Infatuated with English gardens, he melded their use of color, braveness and texture with the structured expanse of Balinese temple gardens to develop his own carefully careless rambling courtyard style. His signature, richly textured look, executed with a full palate, created a space that would henceforth be known as a “ Wijaya Garden”. His courtyard gardens looked inwards into pergolas – elegant Balinese multi-use pavilions, their roofs cross-hatched with creepers – that could be converted into dining-room at a moment’s notice. Above all, he wanted to achieve a rhapsodic feeling, where the gardens, hugely important for the tropical-style, wall-less architecture, became an integrated part of the building.
Each space had a different appeal, crafted through the clever twenty-four hour manipulation of light and generous use of artwork – Wijaya’s forte.
He refuses to be stereotyped and rejects the epithet “Balinese gardens” for his designs. “Anything vaguely natural became known as a ‘ Balinese Garden’” he scoffs. “Ours is a romantic look, which clients have to be nature lovers enough to appreciate.”
Acutely aware that his creations required tremendous maintenance, Wijaya trained “commando squads” of gardeners. ‘We would send our Balinese green berets to the trenches,” he says jocularly. “One could simply let them loose with only vital supervision.” Wijaya and his team style more than 300 gardens around the equator, including the US ambassador’s residence in Jakarta, David Bowie’s house in Mustique, the Amandari Resort in Ubud and the Four Seasons Resort Bali in Jimbaran. At the Four Seasons, he turned thirty-five acres of barren, limestone landscape into an ingenious web of meandering pathways through a tropical moor, bounded by a rocky foreshore. “It’s wonderfully Balinese baroque and stylish in an era when blandness is in,”he says with pride.

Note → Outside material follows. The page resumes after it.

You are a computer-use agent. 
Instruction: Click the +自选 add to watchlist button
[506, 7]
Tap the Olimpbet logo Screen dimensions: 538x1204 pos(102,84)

Wijaya cites the key ingredients for a successful garden as point of view, drama poetry, theme composition and lighting, adding, “A landscaper is part mid-wife, part botanist, part sculptor and part architect.
This is particularly true in the case of tropical gardens that are violently kinetic by nature.”
In Singapore, Wijaya has been asked to work on many prestigious properties including Mitsubishi House, British Petroleum House and the Hyatt and Goodwood Park hotels. His joint-venture company became the unofficial in-house design firm for the Singapore Urban Redevelopment Authority, responsible for remodeling several bungalows. His greatest personal honor was being asked to design the concept for Fort Canning Park.
His success has climaxed with the lunch of the Wijaya Classics range of garden furniture lights and artworks made in Villa Bebek by six master craftsmen. Having scoured the archipelago for primitive stone carvings, he has created his own distinct brand of the “modern primitive” look, characterized by strong silhouettes and traditional lines.
Currently the company is working on a folly and garden for Le Meridien Hotel in Jakarta, the first major project which will indulge his passion for architectural design.
Paying homage to Ratu Dalem Kapala, the resident god of Turtle Island, Made Wijaya thanks providence every day for the strange coincidences which brought him to Bali and allowed him to stay. He feels blessed, living with his Balinese family in Villa Bebek, in an environment that sustains the artist in him.